Something flickered in her eyes, something that didn’t fit with that uncertain smile or the way she was nervously smoothing her uniform. It was gone the next second, but I was good at reading people and I knew what it was. I’d seen it in her gaze out on the terrace.

She wasn’t nervous. She was angry. And no doubt it was because she’d been discovered.

If she’d genuinely been a waitress, I’d have ushered her out, called her supervisor and had a few words.

Except she wasn’t a waitress.

I didn’t know what she was. But I sure as shit was going to find out.
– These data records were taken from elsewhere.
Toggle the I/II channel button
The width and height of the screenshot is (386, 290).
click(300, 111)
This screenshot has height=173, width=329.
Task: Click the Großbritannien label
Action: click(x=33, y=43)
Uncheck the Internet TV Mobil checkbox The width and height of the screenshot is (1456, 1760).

Calling Clarence immediately and having him deal with it was the next logical step, but I didn’t want to involve him. I didn’t know what this woman was here for. She wasn’t likely to be a reporter; I revised my earlier suspicion, because if she had been she would have been out there surreptitiously taking pictures of the famous naked people having fun around the pool; she wouldn’t be in here, hiding under my desk. And, apart from anything else, reporters generally didn’t have the skills required to get through the lock on my office door.

No, I wanted to deal with this personally.

‘Oh, it really was,’ she said, her forehead creasing. ‘You must have forgotten to shut it or something.’

Which might have worked if I hadn’t been the one person in a million who never forgot a single fucking thing.

Slowly, I shook my head. ‘The door was shut. And secured with an extremely sophisticated electronic lock.’

Another flicker in her eyes—more anger, and this time the tiniest touch of what I thought was uncertainty. It was gone as quickly as it had come, to be replaced with something that looked calculating. Almost as if she was watching me and gauging my reaction.

Fuck, who was this woman?

There was a quality to her that held me like the light catching a particularly fine diamond. Except she didn’t glitter like a diamond, not the way the women waiting for me on the terrace did, sparkly, showy and completely transparent. No, this woman didn’t catch the light at all. Unlike them, she was opaque, like a black pearl. Just as beautiful and just as fine, but a whole shitload more mysterious.

Diamonds were showy stones, and there was a time and a place for showy. Right now, though, I was more interested in mysterious.

Especially the mysterious way she’d managed to get into my fucking office.

There was a time for charm and then there was a time for seriousness.

‘Sugar,’ I said gently. ‘That five seconds? You’ve now got two to explain just what the fuck you’re doing here.’

Her hands twisted in front of her. ‘You really don’t believe I was trying to find the kitchen?’

I smiled and this time I didn’t bother making it pleasant. ‘Try again.’